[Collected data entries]
____

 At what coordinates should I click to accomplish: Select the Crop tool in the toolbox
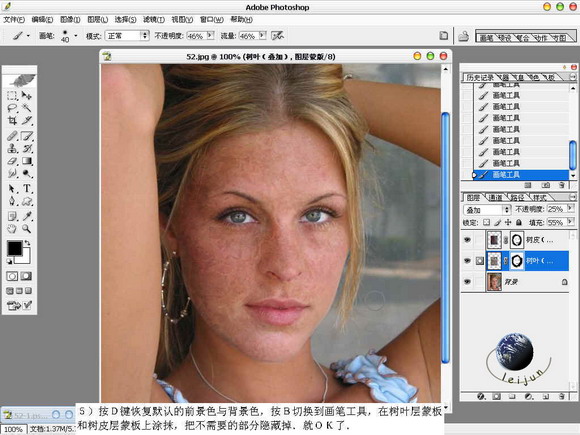pos(12,120)
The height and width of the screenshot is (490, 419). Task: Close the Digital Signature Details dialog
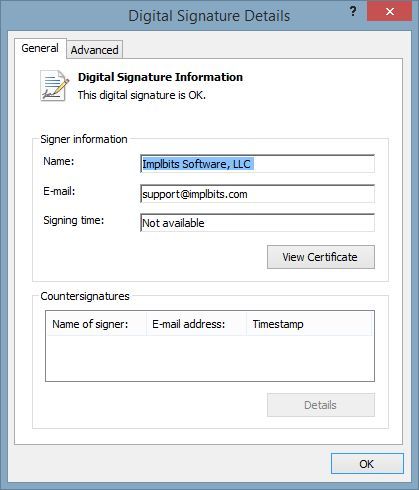tap(389, 12)
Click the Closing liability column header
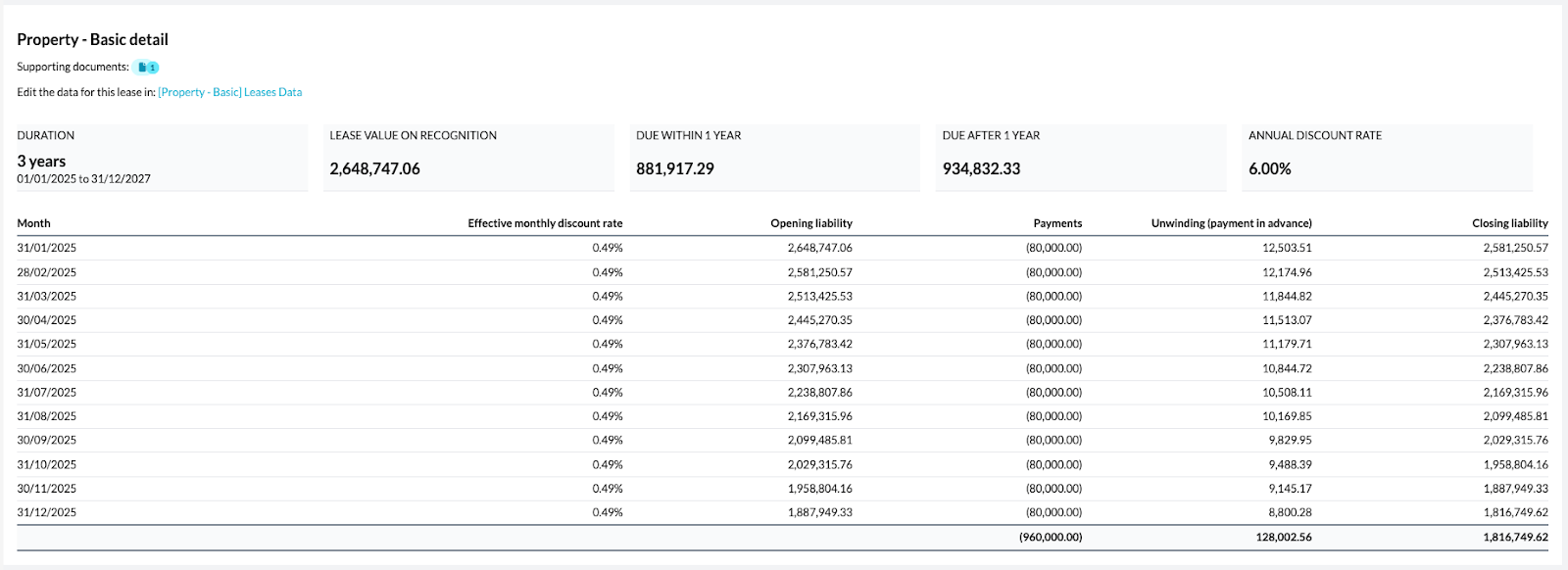This screenshot has width=1568, height=570. [1509, 223]
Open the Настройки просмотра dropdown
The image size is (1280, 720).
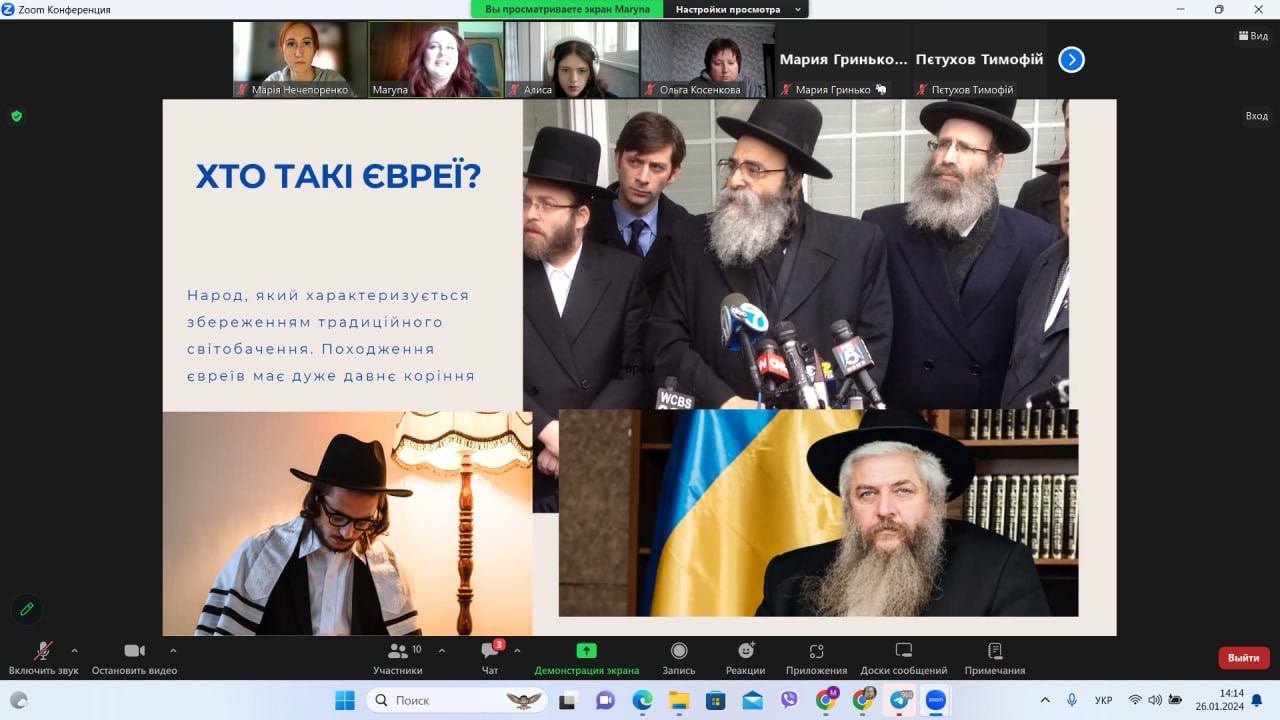(x=737, y=9)
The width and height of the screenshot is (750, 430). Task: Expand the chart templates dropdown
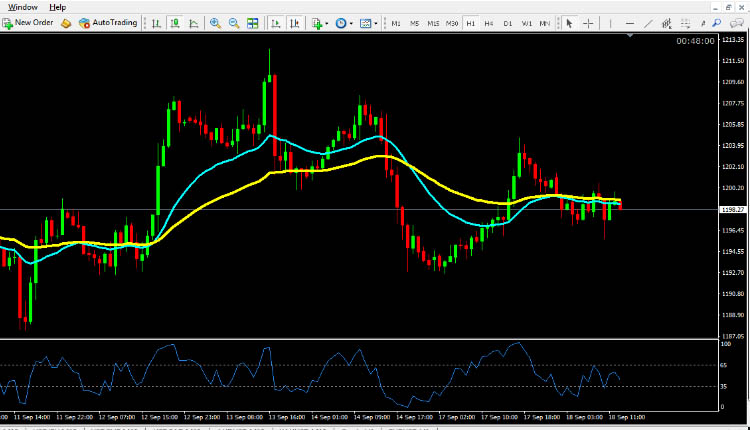(374, 22)
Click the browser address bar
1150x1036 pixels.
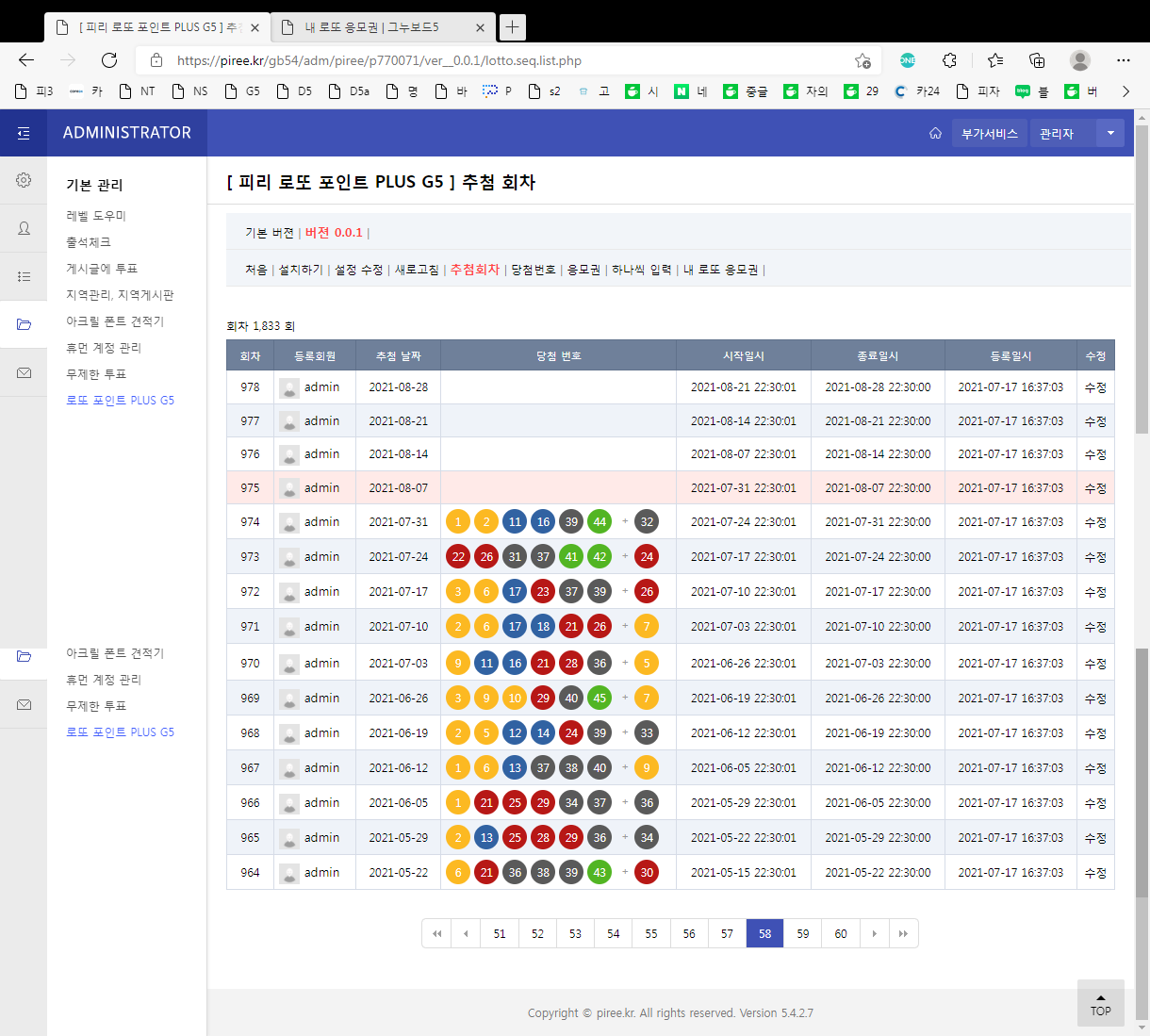(x=509, y=60)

____

--- Description of the task ---
Write out, word for word, the line containing "The width and" and each line after it to the end of the data, and nothing more. Drop the pictures.

--- Task answer ---
The width and height of the screenshot is (750, 430). Task: Expand the chart templates dropdown
(374, 22)
Click the browser address bar
1150x1036 pixels.
(x=509, y=60)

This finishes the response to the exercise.